## The task
Among the records below, find each line that includes the string "chevron" and copy it.

## Stored data entries
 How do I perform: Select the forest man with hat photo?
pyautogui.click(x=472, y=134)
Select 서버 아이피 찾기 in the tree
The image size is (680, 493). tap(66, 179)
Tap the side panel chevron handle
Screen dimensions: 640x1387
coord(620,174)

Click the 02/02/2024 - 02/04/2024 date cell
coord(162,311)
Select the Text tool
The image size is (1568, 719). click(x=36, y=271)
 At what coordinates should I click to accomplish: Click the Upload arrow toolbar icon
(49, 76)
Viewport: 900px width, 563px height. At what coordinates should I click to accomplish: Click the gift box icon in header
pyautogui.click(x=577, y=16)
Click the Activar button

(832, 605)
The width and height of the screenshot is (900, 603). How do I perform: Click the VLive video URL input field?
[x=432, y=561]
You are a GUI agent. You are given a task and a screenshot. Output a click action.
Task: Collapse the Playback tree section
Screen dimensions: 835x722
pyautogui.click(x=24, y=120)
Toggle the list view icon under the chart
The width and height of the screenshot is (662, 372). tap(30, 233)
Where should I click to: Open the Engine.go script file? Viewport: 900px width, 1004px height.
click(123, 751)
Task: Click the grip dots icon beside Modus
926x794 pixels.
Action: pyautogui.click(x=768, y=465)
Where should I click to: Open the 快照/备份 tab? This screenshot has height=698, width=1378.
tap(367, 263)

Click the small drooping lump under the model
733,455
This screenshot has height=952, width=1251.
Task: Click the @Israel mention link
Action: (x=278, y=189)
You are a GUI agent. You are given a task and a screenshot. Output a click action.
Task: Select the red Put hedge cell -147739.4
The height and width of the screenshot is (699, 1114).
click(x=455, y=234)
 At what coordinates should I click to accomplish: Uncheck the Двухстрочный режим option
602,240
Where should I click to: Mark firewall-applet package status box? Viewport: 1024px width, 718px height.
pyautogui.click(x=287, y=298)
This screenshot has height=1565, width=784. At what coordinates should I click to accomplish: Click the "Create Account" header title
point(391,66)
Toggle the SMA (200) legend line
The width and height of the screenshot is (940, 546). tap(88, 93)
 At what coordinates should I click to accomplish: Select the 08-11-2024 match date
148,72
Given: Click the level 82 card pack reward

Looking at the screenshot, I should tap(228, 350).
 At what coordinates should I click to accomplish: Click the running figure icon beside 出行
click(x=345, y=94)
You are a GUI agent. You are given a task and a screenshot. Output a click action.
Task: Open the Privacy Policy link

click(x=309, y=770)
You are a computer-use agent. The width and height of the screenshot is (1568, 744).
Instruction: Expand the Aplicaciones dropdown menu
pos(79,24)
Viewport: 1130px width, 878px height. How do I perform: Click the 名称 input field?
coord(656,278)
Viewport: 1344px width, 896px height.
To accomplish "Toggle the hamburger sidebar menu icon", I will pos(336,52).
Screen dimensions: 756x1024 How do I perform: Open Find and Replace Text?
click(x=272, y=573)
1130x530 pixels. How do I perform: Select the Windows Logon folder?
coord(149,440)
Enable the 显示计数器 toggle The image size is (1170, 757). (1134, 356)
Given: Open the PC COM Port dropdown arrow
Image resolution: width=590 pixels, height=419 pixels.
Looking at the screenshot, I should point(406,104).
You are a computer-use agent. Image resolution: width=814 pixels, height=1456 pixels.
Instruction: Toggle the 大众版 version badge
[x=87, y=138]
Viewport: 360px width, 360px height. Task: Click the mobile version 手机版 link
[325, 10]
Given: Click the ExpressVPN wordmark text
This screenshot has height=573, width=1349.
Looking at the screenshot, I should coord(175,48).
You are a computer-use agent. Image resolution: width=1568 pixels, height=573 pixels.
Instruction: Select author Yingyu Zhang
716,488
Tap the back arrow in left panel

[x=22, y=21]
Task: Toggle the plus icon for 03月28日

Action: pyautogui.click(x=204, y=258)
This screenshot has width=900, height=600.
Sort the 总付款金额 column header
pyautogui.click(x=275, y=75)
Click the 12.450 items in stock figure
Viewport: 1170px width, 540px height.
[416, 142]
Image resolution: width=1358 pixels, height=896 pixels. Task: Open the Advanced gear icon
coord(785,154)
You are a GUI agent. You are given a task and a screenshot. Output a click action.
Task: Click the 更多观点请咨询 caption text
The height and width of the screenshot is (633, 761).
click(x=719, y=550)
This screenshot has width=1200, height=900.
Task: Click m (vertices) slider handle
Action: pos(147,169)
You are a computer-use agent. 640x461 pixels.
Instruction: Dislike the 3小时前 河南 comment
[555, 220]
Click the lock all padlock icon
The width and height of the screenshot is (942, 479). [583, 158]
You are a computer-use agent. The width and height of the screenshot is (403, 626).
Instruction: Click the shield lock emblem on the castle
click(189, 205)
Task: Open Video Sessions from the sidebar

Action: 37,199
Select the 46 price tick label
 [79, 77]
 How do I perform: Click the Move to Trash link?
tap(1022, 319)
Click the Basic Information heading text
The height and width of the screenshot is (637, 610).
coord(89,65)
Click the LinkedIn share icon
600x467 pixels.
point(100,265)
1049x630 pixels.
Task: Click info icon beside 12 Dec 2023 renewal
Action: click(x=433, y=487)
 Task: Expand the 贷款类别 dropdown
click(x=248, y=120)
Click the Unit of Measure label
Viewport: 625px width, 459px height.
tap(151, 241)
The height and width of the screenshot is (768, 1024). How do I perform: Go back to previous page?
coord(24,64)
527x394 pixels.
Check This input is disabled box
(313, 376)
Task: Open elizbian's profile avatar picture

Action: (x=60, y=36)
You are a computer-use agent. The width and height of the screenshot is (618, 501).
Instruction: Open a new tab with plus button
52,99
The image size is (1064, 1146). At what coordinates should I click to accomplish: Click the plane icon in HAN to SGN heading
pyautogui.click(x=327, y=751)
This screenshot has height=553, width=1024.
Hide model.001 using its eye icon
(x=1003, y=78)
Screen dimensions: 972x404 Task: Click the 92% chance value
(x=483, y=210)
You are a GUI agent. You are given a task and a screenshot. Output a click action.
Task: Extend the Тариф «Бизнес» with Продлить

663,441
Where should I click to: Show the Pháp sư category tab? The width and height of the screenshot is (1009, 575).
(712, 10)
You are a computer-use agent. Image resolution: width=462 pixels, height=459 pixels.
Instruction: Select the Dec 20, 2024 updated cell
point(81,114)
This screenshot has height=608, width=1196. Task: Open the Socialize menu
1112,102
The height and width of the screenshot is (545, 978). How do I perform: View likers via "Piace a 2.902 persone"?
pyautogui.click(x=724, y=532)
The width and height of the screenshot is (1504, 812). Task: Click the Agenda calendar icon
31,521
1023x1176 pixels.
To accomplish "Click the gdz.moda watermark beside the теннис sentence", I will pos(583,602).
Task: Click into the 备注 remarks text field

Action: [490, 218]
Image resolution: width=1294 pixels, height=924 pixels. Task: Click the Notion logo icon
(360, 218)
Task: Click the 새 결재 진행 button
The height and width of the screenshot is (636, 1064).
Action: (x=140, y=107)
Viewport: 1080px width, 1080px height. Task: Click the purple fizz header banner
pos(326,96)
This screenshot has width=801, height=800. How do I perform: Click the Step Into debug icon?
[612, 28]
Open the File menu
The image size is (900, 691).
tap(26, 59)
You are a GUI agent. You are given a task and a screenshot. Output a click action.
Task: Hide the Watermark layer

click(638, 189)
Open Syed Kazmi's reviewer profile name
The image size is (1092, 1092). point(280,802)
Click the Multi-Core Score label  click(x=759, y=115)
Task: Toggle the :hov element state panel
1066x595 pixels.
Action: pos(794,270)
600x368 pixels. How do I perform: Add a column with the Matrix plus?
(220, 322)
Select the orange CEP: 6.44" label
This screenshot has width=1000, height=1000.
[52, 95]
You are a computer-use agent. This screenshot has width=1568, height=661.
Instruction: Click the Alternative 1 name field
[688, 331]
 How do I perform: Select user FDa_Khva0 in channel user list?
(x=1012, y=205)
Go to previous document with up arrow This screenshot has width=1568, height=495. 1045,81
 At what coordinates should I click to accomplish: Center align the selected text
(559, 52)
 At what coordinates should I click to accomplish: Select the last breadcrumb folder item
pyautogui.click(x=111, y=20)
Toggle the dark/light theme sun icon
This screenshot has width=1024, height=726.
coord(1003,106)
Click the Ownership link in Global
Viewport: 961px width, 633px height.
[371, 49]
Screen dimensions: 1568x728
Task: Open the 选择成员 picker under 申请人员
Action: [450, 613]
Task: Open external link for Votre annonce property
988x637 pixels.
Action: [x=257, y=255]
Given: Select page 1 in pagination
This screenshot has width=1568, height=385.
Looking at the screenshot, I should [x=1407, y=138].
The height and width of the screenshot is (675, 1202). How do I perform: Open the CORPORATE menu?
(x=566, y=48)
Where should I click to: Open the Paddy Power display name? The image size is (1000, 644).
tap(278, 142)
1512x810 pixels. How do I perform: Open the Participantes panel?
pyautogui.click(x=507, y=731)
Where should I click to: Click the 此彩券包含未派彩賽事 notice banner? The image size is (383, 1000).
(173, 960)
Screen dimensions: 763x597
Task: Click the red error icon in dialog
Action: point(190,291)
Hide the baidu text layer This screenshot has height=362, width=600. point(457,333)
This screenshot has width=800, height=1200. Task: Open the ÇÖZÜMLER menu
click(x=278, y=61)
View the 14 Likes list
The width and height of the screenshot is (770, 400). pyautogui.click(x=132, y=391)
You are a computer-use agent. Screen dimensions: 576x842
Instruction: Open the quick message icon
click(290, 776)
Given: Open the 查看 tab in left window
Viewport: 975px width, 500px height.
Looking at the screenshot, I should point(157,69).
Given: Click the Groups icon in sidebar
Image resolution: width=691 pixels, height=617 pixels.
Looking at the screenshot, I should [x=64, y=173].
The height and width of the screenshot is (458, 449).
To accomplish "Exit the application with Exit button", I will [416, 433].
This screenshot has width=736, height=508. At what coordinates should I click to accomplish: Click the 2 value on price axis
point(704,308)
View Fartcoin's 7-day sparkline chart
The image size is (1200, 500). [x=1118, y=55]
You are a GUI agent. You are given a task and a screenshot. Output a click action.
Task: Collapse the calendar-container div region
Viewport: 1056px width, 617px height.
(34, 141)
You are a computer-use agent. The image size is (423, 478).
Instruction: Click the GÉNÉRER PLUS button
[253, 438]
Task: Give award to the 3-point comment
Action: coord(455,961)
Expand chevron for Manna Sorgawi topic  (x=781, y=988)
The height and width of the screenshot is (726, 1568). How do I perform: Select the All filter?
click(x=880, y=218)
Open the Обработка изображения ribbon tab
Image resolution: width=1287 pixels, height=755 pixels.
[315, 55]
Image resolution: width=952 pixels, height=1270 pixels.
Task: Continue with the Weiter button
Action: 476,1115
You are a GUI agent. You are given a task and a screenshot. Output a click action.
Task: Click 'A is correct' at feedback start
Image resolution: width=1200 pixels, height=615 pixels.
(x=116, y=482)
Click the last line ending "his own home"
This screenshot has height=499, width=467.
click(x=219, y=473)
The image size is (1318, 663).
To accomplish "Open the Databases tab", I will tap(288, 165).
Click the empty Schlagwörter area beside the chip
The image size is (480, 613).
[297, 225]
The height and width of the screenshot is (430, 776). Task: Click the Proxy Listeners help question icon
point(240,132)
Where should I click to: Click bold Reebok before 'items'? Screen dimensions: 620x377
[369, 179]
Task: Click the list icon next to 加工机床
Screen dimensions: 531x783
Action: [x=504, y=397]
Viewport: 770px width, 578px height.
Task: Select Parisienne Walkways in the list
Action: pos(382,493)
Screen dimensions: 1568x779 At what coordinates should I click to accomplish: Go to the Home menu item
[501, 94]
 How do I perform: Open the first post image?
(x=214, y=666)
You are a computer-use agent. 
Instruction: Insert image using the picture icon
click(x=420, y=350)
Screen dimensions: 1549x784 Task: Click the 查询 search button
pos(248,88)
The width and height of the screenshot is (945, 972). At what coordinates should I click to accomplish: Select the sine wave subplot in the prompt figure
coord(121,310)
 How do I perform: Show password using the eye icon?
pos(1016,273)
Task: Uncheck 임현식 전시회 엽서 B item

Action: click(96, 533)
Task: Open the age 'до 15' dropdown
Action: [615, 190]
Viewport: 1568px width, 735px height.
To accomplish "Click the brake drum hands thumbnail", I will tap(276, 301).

## Problem solution
Tap the side panel chevron handle
Expand chevron for Manna Sorgawi topic  (x=781, y=988)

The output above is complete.